- Work task -
In the records below, find the line with "Viewport: 1024px width, 661px height." and the line with "Task: Select Bake... from the context menu". Print both exactly, along with every line between them, and no other line.

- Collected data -
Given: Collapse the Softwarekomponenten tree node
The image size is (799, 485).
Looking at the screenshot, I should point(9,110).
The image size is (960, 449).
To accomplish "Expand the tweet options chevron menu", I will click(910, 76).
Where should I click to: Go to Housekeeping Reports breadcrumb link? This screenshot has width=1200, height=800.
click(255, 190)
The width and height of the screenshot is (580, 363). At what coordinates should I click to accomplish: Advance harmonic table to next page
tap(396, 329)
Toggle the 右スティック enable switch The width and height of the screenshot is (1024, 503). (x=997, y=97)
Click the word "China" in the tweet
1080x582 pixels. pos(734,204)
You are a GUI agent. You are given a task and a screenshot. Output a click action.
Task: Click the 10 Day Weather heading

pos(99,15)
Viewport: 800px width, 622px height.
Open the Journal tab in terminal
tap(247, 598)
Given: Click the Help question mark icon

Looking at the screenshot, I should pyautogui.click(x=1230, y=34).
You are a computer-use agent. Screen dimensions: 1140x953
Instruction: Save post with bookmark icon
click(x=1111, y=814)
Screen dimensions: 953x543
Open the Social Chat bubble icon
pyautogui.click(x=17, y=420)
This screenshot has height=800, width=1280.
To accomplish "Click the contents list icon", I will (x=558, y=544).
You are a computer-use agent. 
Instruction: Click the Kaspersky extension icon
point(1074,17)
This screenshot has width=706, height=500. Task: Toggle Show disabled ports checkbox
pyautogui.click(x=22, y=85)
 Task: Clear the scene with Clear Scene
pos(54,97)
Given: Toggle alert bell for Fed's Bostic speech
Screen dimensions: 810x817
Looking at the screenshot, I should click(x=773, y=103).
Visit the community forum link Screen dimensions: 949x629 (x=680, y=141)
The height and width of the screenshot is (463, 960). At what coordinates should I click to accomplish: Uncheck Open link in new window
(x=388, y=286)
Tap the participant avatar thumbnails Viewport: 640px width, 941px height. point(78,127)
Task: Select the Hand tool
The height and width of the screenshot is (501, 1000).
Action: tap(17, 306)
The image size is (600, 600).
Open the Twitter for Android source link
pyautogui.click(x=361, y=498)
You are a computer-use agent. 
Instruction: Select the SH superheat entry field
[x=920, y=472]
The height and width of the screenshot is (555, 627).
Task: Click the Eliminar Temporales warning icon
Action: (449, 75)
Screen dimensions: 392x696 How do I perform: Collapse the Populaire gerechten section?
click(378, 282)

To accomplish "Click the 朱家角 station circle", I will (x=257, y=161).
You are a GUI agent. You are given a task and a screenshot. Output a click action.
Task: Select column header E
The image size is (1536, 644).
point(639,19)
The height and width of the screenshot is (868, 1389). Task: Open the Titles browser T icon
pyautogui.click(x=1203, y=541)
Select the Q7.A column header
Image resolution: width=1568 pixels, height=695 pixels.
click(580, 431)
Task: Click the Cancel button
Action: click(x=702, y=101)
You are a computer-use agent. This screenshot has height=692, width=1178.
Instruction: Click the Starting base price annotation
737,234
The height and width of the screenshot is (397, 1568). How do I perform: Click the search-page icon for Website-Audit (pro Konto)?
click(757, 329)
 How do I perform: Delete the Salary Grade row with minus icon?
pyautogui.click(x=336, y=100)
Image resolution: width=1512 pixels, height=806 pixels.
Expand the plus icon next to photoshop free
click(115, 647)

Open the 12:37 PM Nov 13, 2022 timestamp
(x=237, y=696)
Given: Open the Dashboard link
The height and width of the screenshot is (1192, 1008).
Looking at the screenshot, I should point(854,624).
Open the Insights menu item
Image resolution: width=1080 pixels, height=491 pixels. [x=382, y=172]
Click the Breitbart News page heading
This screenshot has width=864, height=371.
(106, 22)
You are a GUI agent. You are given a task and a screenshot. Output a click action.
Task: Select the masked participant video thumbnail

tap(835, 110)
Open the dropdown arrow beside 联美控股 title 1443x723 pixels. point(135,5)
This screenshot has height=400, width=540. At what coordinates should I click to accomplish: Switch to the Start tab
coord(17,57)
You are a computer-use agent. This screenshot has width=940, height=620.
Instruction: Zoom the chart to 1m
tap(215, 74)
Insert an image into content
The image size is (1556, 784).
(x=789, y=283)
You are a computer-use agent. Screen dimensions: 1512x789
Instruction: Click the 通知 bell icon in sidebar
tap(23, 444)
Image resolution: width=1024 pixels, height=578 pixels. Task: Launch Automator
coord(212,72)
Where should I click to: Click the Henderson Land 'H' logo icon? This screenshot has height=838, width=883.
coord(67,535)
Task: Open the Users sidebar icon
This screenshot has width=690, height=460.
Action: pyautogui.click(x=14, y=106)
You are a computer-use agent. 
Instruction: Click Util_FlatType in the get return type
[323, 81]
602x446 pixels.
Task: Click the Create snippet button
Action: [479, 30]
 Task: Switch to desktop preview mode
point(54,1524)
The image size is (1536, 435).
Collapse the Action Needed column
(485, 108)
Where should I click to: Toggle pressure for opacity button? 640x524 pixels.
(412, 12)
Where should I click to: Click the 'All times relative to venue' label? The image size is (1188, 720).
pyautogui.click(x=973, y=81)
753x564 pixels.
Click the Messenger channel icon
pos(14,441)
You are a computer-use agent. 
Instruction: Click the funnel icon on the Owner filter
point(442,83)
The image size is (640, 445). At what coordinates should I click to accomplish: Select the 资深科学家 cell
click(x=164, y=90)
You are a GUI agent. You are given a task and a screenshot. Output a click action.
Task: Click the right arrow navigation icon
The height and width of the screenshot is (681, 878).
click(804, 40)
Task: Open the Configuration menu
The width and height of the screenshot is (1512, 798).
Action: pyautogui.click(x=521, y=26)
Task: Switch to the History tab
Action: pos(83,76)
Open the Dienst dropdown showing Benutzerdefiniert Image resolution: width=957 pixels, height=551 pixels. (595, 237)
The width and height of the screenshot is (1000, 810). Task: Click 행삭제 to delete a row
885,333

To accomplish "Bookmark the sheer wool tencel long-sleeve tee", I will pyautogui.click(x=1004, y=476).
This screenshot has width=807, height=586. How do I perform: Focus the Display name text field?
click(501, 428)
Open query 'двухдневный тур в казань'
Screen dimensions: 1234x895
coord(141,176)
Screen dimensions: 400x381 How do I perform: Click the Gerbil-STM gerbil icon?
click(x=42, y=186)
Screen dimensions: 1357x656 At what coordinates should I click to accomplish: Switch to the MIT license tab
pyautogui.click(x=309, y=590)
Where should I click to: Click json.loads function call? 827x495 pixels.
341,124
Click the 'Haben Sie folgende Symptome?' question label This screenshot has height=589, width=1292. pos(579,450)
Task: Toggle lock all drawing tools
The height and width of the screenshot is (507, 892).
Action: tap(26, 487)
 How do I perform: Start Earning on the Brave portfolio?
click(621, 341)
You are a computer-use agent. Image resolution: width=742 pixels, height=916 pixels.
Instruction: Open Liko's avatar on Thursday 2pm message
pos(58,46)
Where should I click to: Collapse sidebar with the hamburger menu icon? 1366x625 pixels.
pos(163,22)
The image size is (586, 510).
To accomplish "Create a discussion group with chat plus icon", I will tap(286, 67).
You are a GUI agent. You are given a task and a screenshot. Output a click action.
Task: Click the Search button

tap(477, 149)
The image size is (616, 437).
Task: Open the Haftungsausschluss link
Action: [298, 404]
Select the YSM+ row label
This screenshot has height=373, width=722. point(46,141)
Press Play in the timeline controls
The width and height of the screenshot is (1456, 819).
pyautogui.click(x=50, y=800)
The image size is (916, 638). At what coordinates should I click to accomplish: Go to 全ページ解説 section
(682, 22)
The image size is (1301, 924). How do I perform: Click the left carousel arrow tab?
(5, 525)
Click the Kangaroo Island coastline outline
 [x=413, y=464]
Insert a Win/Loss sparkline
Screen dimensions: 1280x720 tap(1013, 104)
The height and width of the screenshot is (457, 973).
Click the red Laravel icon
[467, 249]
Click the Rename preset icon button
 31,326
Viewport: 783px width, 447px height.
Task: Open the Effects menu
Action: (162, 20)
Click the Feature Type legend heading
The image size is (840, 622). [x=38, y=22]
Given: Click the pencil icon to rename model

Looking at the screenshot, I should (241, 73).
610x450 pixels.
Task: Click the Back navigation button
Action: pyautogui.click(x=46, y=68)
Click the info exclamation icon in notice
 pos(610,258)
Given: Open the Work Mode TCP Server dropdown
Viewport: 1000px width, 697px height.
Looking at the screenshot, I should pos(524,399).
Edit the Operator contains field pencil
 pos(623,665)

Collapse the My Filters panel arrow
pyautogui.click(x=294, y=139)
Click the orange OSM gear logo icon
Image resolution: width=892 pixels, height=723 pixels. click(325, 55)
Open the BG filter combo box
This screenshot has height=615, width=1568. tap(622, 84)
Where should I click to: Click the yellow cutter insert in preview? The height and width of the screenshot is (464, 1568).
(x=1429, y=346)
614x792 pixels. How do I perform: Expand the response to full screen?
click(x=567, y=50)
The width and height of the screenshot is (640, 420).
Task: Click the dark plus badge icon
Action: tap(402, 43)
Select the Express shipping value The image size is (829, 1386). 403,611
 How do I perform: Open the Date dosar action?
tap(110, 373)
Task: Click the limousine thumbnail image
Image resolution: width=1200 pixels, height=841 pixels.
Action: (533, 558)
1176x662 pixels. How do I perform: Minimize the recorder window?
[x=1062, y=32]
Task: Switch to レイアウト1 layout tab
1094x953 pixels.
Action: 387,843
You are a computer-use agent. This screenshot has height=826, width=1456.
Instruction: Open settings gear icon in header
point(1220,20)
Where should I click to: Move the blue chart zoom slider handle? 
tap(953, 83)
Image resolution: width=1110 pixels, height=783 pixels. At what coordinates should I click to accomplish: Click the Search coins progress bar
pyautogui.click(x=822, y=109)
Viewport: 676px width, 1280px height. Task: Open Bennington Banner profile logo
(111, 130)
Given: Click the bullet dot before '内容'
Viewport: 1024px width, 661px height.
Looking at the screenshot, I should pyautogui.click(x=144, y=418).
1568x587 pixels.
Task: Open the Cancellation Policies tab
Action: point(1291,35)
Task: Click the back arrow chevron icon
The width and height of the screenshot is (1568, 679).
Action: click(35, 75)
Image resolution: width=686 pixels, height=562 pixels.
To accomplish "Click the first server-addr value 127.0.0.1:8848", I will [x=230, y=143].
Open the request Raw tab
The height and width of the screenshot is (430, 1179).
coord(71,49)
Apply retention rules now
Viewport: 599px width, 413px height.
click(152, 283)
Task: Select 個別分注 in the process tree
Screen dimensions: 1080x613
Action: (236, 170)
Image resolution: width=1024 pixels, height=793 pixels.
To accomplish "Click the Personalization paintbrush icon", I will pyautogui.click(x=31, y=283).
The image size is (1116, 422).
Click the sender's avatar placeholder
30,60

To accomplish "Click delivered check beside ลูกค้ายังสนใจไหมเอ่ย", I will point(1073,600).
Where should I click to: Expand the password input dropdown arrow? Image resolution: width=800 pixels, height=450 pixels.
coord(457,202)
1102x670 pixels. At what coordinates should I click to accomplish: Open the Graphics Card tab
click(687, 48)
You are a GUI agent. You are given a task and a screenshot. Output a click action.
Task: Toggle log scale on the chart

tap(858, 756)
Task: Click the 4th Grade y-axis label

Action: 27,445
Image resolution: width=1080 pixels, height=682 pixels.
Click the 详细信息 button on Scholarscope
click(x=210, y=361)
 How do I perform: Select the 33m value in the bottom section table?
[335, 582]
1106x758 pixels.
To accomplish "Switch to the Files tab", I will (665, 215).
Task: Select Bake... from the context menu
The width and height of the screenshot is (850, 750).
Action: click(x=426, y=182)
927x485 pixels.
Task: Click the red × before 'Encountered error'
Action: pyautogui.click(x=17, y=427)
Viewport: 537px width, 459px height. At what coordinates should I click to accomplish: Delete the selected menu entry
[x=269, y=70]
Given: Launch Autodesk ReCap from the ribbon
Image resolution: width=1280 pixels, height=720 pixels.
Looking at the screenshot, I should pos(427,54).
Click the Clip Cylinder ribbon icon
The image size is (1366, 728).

- Written solution -
Viewport: 1024px width, 661px height.
Looking at the screenshot, I should pyautogui.click(x=144, y=418).
1568x587 pixels.
Task: Open the Cancellation Policies tab
Action: point(1291,35)
Task: Click the back arrow chevron icon
The width and height of the screenshot is (1568, 679).
Action: click(35, 75)
Image resolution: width=686 pixels, height=562 pixels.
To accomplish "Click the first server-addr value 127.0.0.1:8848", I will [x=230, y=143].
Open the request Raw tab
The height and width of the screenshot is (430, 1179).
coord(71,49)
Apply retention rules now
Viewport: 599px width, 413px height.
click(152, 283)
Task: Select 個別分注 in the process tree
Screen dimensions: 1080x613
Action: (236, 170)
Image resolution: width=1024 pixels, height=793 pixels.
To accomplish "Click the Personalization paintbrush icon", I will pyautogui.click(x=31, y=283).
The image size is (1116, 422).
Click the sender's avatar placeholder
30,60

To accomplish "Click delivered check beside ลูกค้ายังสนใจไหมเอ่ย", I will point(1073,600).
Where should I click to: Expand the password input dropdown arrow? Image resolution: width=800 pixels, height=450 pixels.
coord(457,202)
1102x670 pixels. At what coordinates should I click to accomplish: Open the Graphics Card tab
click(687, 48)
You are a GUI agent. You are given a task and a screenshot. Output a click action.
Task: Toggle log scale on the chart

tap(858, 756)
Task: Click the 4th Grade y-axis label

Action: 27,445
Image resolution: width=1080 pixels, height=682 pixels.
Click the 详细信息 button on Scholarscope
click(x=210, y=361)
 How do I perform: Select the 33m value in the bottom section table?
[335, 582]
1106x758 pixels.
To accomplish "Switch to the Files tab", I will (665, 215).
Task: Select Bake... from the context menu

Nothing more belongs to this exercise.